• [Extracted records]:

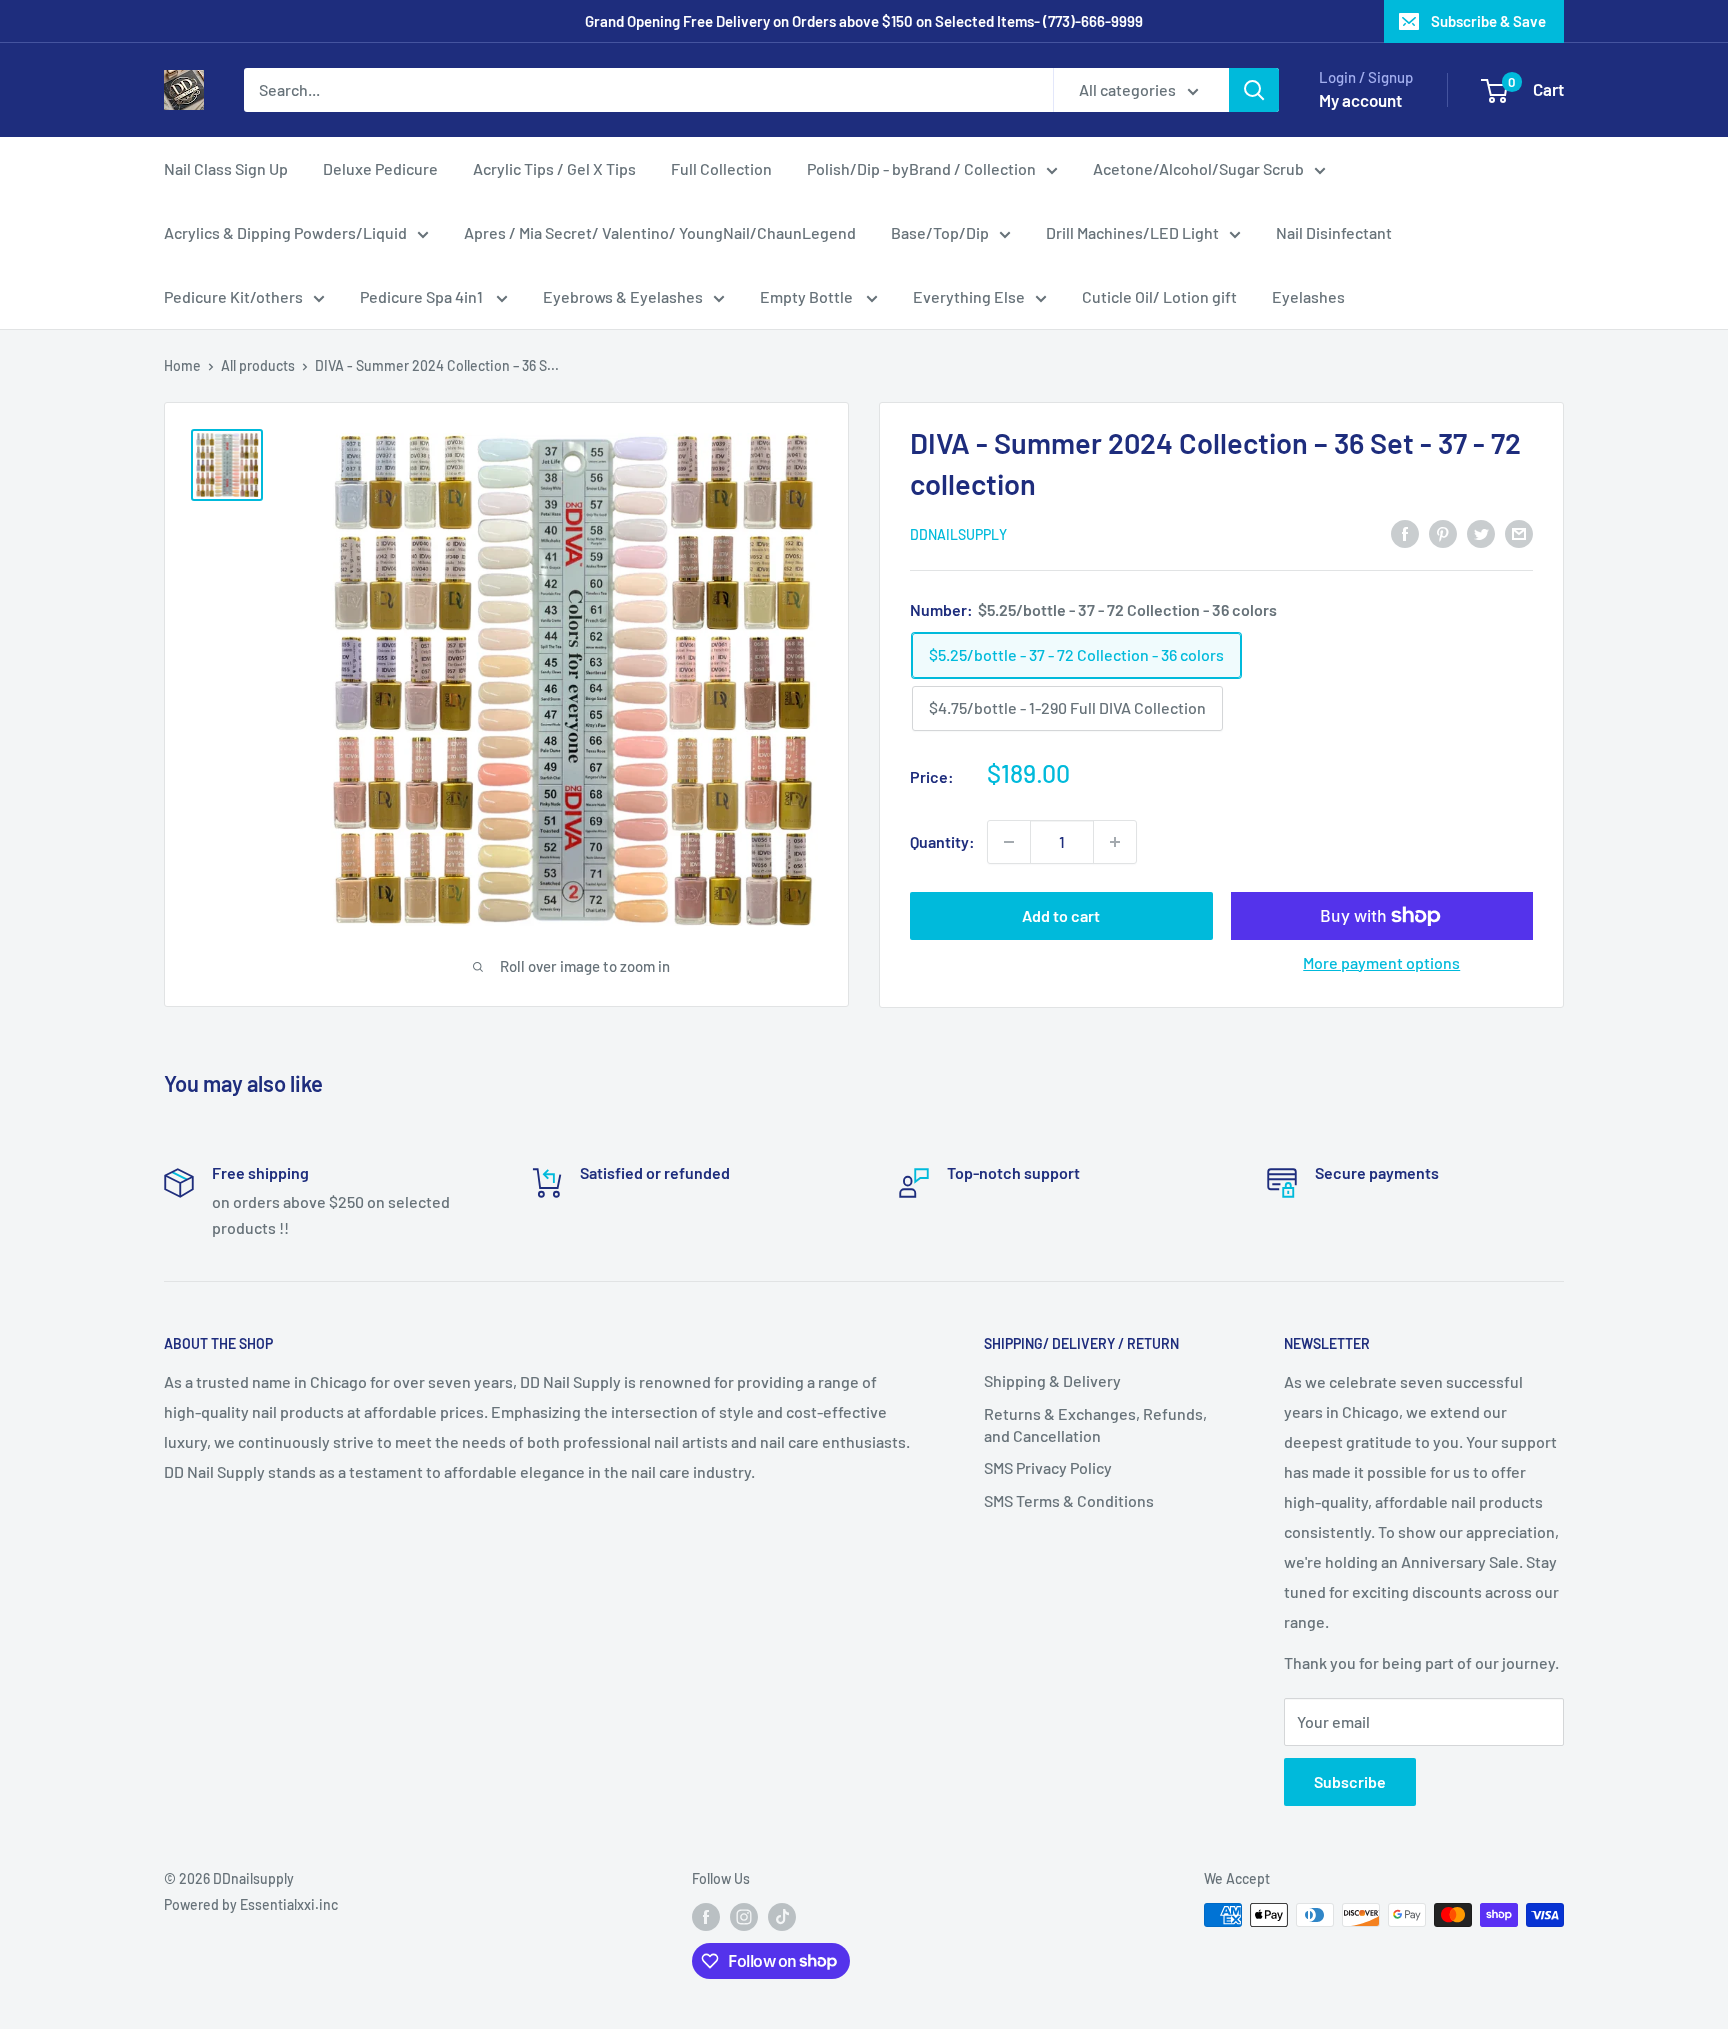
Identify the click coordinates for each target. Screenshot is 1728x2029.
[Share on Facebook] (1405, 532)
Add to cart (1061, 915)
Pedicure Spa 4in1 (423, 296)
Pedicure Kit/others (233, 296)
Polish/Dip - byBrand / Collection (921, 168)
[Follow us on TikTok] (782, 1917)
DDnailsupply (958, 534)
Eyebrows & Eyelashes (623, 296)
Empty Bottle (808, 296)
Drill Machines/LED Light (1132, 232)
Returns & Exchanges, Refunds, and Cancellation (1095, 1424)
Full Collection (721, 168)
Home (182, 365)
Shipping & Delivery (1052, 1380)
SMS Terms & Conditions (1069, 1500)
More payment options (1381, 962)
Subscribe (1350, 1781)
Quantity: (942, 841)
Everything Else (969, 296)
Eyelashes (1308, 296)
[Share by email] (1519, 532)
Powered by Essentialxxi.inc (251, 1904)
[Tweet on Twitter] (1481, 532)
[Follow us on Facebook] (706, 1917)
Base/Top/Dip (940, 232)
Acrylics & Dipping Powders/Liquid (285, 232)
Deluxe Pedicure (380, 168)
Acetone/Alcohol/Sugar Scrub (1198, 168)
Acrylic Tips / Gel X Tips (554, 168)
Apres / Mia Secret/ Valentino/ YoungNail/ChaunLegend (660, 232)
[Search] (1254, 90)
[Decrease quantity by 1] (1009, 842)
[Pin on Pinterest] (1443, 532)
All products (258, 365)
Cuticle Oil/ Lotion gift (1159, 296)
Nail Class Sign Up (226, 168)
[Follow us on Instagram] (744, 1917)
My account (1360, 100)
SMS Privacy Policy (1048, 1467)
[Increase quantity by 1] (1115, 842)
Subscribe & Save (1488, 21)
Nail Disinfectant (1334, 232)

• [Action item]:
When the word "Pedicure" appears in a line of the listing, copy that line.

• [Written solution]:
Pedicure Spa 4in1 (423, 296)
Pedicure Kit/others (233, 296)
Deluxe Pedicure (380, 168)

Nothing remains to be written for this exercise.